**Exercise inputs**
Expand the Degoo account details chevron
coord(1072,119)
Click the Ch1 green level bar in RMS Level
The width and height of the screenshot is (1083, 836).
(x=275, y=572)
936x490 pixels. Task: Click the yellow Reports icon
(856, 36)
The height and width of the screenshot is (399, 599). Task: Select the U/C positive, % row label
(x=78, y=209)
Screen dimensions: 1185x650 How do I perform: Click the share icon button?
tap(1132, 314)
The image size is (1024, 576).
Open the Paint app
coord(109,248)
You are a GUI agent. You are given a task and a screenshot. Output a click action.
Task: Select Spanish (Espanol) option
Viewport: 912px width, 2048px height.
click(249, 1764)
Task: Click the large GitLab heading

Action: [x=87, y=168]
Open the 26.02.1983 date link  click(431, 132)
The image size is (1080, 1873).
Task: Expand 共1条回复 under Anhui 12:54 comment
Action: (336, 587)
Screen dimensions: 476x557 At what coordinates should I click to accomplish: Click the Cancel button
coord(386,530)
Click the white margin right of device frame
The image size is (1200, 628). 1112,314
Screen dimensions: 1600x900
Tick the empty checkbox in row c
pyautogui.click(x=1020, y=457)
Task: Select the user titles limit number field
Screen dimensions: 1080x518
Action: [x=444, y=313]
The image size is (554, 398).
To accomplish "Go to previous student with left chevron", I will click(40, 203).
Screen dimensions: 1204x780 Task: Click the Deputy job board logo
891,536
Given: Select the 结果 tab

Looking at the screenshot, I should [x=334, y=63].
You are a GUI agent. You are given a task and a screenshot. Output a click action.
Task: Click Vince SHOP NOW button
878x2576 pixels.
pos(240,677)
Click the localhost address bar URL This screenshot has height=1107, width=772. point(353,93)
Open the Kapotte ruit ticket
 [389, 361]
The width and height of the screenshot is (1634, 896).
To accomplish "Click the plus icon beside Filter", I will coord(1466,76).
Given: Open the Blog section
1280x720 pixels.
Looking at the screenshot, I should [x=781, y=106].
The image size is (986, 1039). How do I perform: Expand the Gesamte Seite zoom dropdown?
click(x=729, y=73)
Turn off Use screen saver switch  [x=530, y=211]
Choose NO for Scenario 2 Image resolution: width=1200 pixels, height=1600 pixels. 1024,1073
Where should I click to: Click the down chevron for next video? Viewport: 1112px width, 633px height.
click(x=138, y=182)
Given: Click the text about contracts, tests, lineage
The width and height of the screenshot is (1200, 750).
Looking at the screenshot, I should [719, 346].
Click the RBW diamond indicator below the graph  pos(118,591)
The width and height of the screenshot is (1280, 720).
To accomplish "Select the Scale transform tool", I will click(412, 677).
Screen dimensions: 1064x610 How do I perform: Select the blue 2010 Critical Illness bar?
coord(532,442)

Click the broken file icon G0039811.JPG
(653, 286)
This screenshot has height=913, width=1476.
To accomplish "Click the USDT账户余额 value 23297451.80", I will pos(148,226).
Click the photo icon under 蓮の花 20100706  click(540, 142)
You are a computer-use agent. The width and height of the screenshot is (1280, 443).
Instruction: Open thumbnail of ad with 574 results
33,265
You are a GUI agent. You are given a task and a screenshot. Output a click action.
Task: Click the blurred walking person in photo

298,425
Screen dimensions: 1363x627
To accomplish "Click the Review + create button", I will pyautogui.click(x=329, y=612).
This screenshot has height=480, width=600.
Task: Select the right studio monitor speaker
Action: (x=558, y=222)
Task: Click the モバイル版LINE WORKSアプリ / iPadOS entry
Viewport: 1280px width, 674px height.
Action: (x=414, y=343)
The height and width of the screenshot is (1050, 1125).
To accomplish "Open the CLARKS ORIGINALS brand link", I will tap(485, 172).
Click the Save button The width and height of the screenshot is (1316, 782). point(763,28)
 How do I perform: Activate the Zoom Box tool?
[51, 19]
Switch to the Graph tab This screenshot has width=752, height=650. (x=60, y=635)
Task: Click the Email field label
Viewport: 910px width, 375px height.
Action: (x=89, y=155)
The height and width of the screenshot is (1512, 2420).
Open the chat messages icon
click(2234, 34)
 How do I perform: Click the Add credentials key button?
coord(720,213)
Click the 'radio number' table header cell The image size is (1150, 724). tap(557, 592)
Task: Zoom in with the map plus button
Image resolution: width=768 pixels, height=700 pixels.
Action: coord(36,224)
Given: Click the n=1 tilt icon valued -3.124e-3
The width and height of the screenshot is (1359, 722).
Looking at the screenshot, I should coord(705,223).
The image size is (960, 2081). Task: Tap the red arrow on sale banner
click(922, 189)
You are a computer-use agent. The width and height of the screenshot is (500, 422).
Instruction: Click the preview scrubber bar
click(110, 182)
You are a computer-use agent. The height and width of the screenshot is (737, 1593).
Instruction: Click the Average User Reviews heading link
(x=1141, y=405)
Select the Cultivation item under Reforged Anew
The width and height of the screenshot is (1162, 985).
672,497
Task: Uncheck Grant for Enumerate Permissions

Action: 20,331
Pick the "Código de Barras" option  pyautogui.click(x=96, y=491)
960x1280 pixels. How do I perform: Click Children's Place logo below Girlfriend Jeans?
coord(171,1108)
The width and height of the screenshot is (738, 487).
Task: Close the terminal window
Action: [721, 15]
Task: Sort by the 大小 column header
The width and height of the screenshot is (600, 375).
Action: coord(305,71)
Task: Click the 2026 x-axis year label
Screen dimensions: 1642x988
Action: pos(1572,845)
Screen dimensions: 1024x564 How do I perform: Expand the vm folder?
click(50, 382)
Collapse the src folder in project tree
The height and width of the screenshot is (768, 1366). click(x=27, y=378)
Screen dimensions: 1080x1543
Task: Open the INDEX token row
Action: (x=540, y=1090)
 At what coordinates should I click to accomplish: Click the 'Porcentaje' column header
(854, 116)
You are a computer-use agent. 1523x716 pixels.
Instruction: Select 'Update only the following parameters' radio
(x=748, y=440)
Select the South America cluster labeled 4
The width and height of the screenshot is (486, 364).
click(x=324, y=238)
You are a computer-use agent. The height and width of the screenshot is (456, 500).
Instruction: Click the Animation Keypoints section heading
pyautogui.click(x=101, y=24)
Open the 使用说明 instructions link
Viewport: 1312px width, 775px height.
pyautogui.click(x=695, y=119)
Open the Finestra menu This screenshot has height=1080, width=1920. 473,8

**Task statement**
Which lines above run from the one containing "Given: Click the text" down to the one containing "Click the photo"? Repeat exactly those, both ends included, and nothing else.

**Written response**
Given: Click the text about contracts, tests, lineage
The width and height of the screenshot is (1200, 750).
Looking at the screenshot, I should [719, 346].
Click the RBW diamond indicator below the graph  pos(118,591)
The width and height of the screenshot is (1280, 720).
To accomplish "Select the Scale transform tool", I will click(412, 677).
Screen dimensions: 1064x610 How do I perform: Select the blue 2010 Critical Illness bar?
coord(532,442)

Click the broken file icon G0039811.JPG
(653, 286)
This screenshot has height=913, width=1476.
To accomplish "Click the USDT账户余额 value 23297451.80", I will pos(148,226).
Click the photo icon under 蓮の花 20100706  click(540, 142)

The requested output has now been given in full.